Harry memandang ke luar jendela pesawat. Pesawat baru saja take-off lima belas menit yang lalu. Dia masih bisa melihat jelas kota di bawah. Hatinya lega sudah mengeluarkan semuanya pada Ari. Jika saja dia tidak harus pergi ke Amerika, Harry mau menghabiskan satu hari penuh mengobrol dengannya. Apalagi jawaban Ari masih terngiang-ngiang di kepalanya.
Mungkin memang benar Harry yang seharusnya minta maaf duluan. Tapi mengingat apa yang Zayn lakukan dulu, rasanya tidak mungkin. Harry sebenarnya sudah memaafkannya, tapi siapa yang bisa melupakan masa lalu seburuk miliknya itu?
"Masih memikirkan hal tadi?" Ashton membuyarkan lamunannya, yang hanya dibalas dengan anggukan oleh Harry. Ashton sudah mengetahui tentang masa lalu Harry jauh sebelum bertemu dengan Ari. Bagaimana pun juga, dia sudah menjadi manajer--yang kadang-kadang dipaksa menjadi asisten juga oleh Harry--dari lelaki itu baru muncul di televisi. "Itu sudah beberapa tahun yang lalu, Harry."
"Apa kau juga punya masa lalu seburuk milikku? Tidak, jadi diam saja."

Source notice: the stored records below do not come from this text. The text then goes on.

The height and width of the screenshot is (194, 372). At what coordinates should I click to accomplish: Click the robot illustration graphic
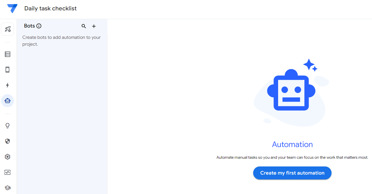tap(291, 92)
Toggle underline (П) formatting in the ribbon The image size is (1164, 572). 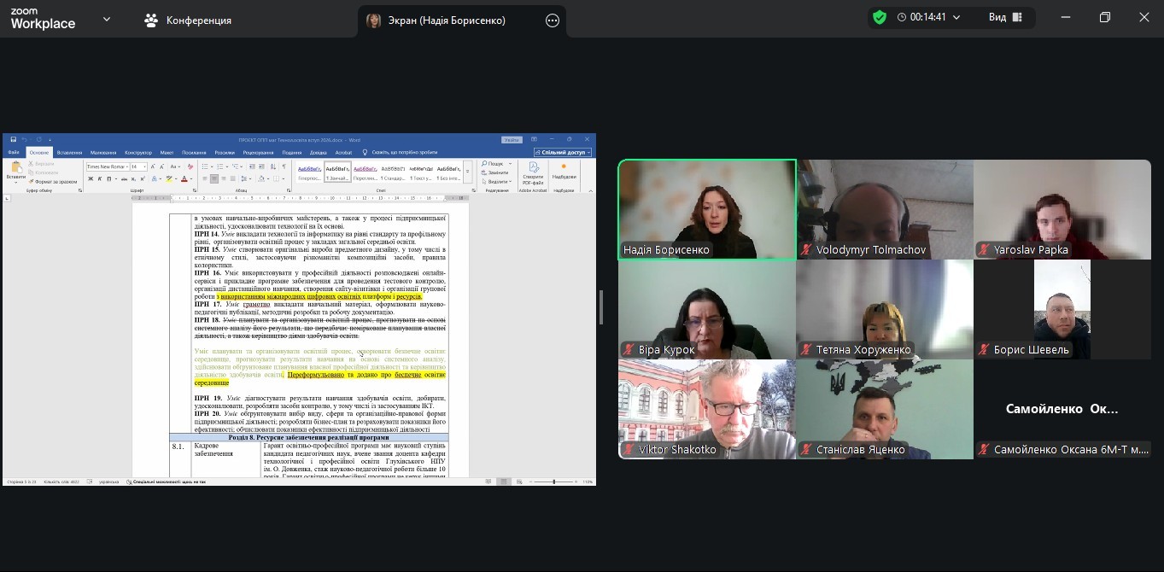pyautogui.click(x=108, y=179)
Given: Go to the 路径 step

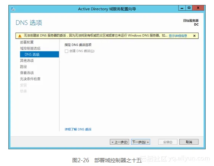Looking at the screenshot, I should point(23,67).
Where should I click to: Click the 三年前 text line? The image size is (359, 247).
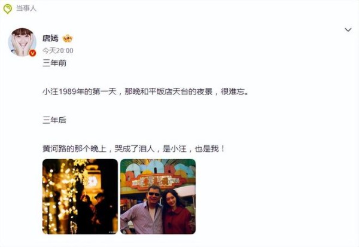pos(54,63)
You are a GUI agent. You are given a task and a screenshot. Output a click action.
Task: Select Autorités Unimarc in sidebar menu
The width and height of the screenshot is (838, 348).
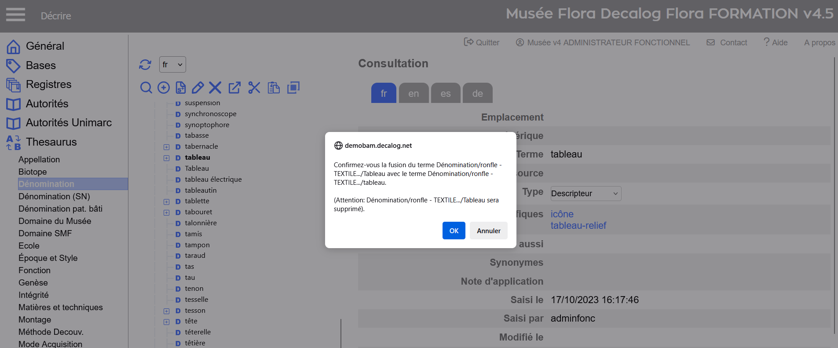pyautogui.click(x=69, y=123)
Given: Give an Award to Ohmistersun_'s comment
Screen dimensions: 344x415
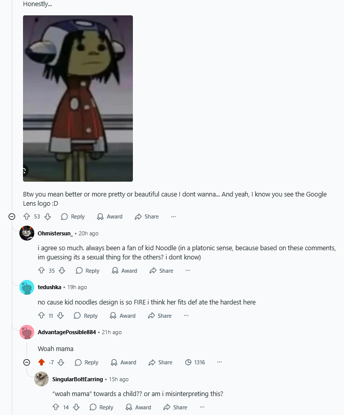Looking at the screenshot, I should pyautogui.click(x=125, y=271).
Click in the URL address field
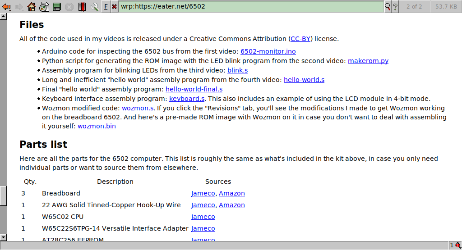462x250 pixels. (251, 6)
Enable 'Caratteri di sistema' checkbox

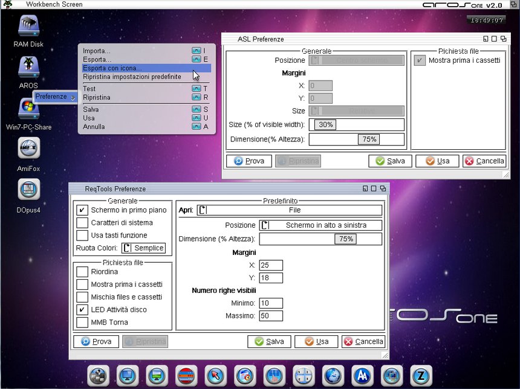coord(82,223)
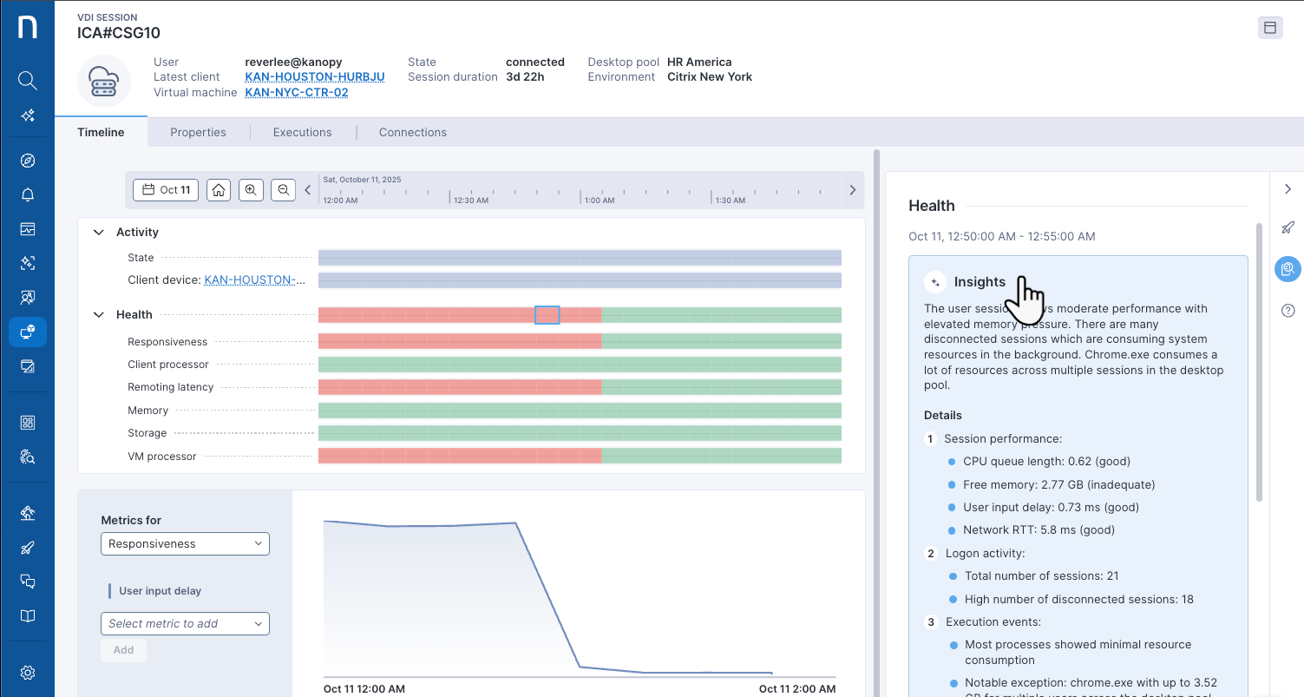Switch to the Connections tab

point(412,133)
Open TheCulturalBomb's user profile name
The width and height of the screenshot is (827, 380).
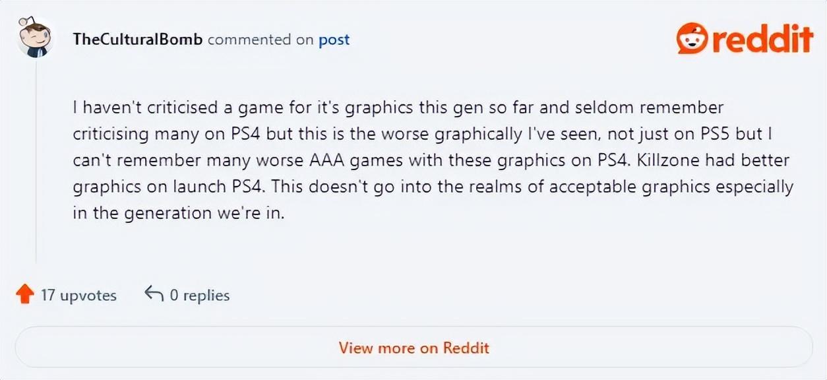click(x=138, y=40)
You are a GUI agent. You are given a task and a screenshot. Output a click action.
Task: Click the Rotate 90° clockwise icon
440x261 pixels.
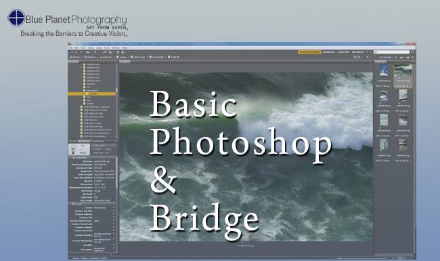tap(136, 52)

"Dengar, ya, Harry," Ashton merubah posisi duduknya. "Semua orang punya masa lalu. Itu tergantung dirimu sendiri mau melupakannya atau mengenangnya. Sementara kau, seperti orang yang terjebak di satu adegan halaman buku yang sudah kau baca berkali-kali, sampai kau tidak menyadari kalau halaman yang sedang kau baca saat ini tidak kalah bagusnya dari adegan lama itu." Ashton membalik-balikkan halaman buku jurnalnya dengan satu jari di hadapan Harry. "Lagipula kalau si penulis hanya menulis satu adegan itu, buku itu tidak akan jadi. Kau mengerti maksudku?"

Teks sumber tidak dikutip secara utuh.